* **TEXT SHOWN**:
____

[Foundation-l] Advertisements? (core principles and variable mild principles)

Florence Devouard Anthere9 at yahoo.com
Thu Mar 20 17:29:37 UTC 2008


Gerard Meijssen wrote:
> Please define "our core principles". There are people vehemently against
> advertisements and there are many people cowered into silence. What has
> always been said and this is a good thing is that if it is not necessary to
> have advertisements, we will not. Equating no advertisements with core
> principles is ludicrous; it means that others may make money from our effort
> and we do not make the money we need for the activities we have planned, the
> costs that we incur...

Given that advertisements we are discussing would be displayed on the 
projects websites, I think that by "core principles", he means "core 
principles of each project".

"NPOV" is clearly a core principle, for Wikipedia
"Free licence" is clearly a core principle, for ALL projects
"No advertisment" is clearly not a core principle. It may be a 
principle-by-precedence. I would call it a mild principle if you wish.

Core principles on the english wikipedia:
http://en.wikipedia.org/wiki/Five_pillars_of_Wikipedia

Note that core principles of each project can differ slightly.
Note that core principles within a project, between languages, might 
even differ a bit as well. In particular for young projects.

____

* **PROVIDED DATA**:
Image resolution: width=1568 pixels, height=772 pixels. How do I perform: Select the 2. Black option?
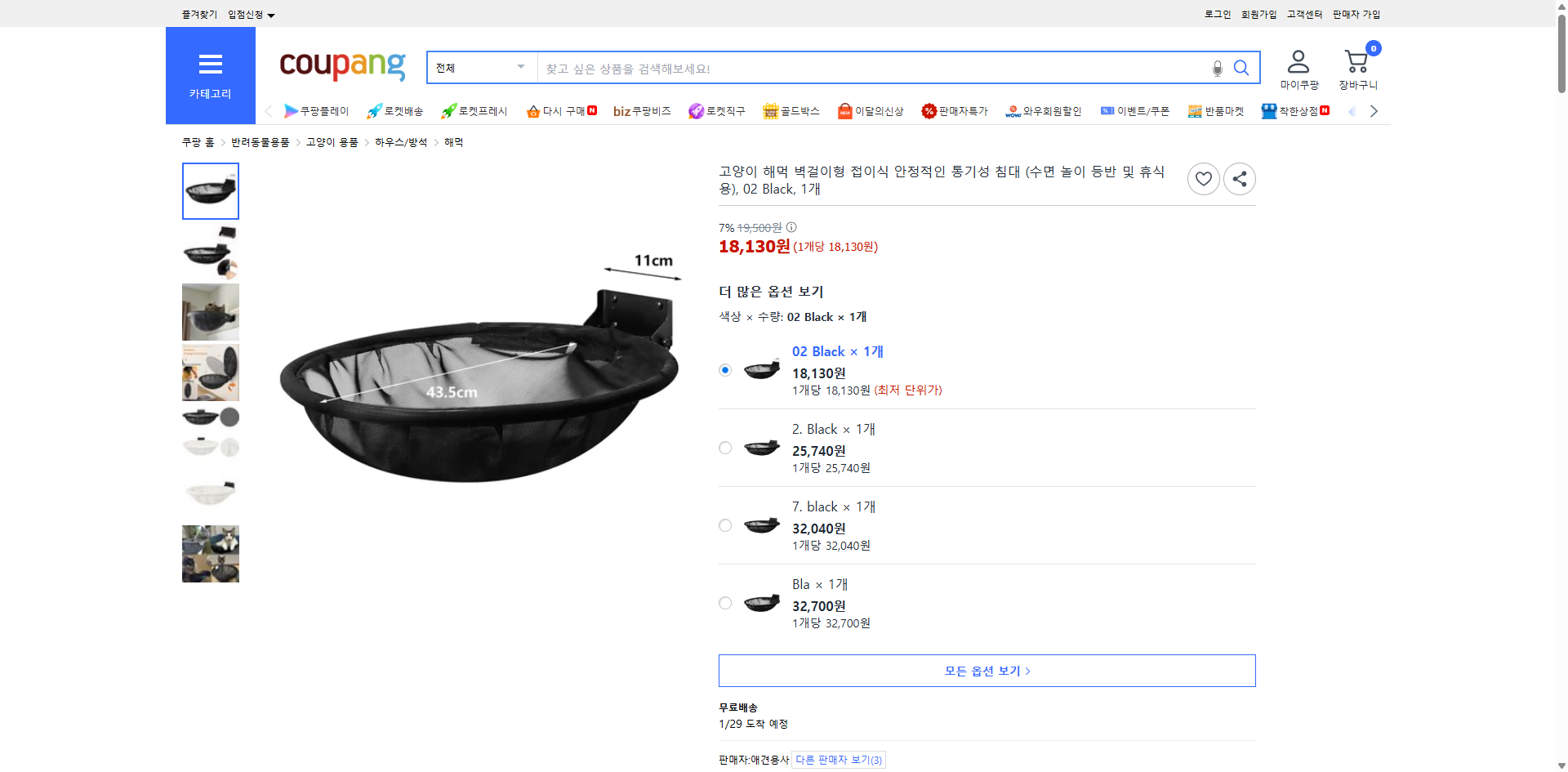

____

* **TASK A**:
Answer these about the advertisements post:
(i) According to the quoted message from Gerard Meijssen, what has always been said about having advertisements?
(ii) Which principle is described as a core principle for all projects?
(iii) For what kind of projects might core principles differ between languages in particular?
* **TASK B**:
Can you output everything in the advertisements post from "Core principles on" down to "can differ slightly.", word for word?

* **EXERCISE RESPONSE A**:
(i) If it is not necessary to have advertisements, we will not.
(ii) "Free licence."
(iii) Young projects.

* **EXERCISE RESPONSE B**:
Core principles on the english wikipedia:
http://en.wikipedia.org/wiki/Five_pillars_of_Wikipedia

Note that core principles of each project can differ slightly.